Government cadres can’t run state companies

Responding to a written parliamentary Q&A in which he was asked about how much money was spent since the ANC came into power on 27 April 1994, finance minister Tito Mboweni has published updated data on how much money government has spent on bailouts for state-owned entities over the last 20 years.

“The total cumulative amount of money spent on state-owned entities (SOE) recapitalisations and bailouts from 2000/01 to 2019/20 is R187.4 billion,” he said.

“The information was derived from the ENE (Estimates of National Expenditure) databases for the years where the classification was clearly indicated and is thus, at this stage, not available from 27 April 1994.”

The finance minister said that National Treasury followed Standard Chart of Accounts (SCOA) economic classifications in compiling the data and focused on the classification for ‘payment of financial assets’, which excluded indemnities, guarantees and other contingent support provided to SOEs.

Regardless of this funding, financial information presented to parliament last week shows that a number of state companies are facing collapse without additional capital.

Eskom doesn’t generate enough cash to meet its costs and is surviving on government bailouts. Its debt pile stands at R454 billion, of which R300 billion is guaranteed by the government. Recently, Eskom was projecting a R20 billion loss for the 2020 financial year.

Arms manufacturer Denel logged another loss of R1.7 billion due to the significant decline in revenue collection. Its former chief executive said the group may not survive the next few months unless the government lets it use some promised bailout funds to generate revenue rather than repay debt.

Alexkor group will run out of cash reserves by September 2020 after its FY2019 losses amounted to R173.6 million.

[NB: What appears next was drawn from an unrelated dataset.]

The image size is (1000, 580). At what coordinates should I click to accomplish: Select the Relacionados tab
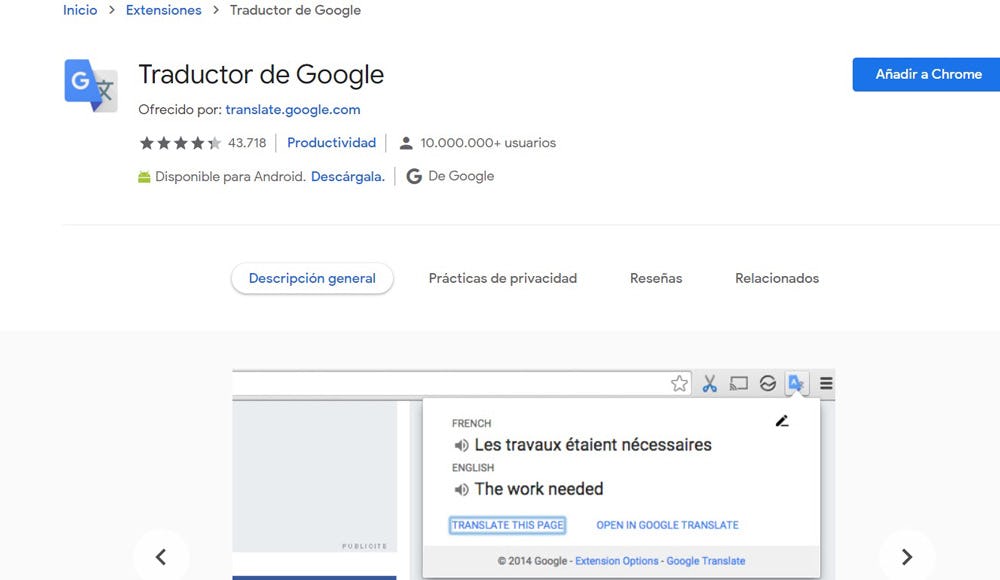[x=776, y=278]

South African Airways was placed under business rescue in December 2019, due to declining performance and its inability to pay its debts.

SA Express was placed under business rescue in February this year and was subsequently placed under provisional liquidation on 29 April 2020 by the High Court. According to the department, there is a likelihood that the airline may be liquidated on 30 September 2020 should there be no interest from any potential investor.

Other companies that will necessitate a financial rescue include the SA Post Office and the South African Broadcasting Corporation.

Despite government’s confusion and denial, it seems that the only remedy for the SOEs is to privatise them. The time is running out, however.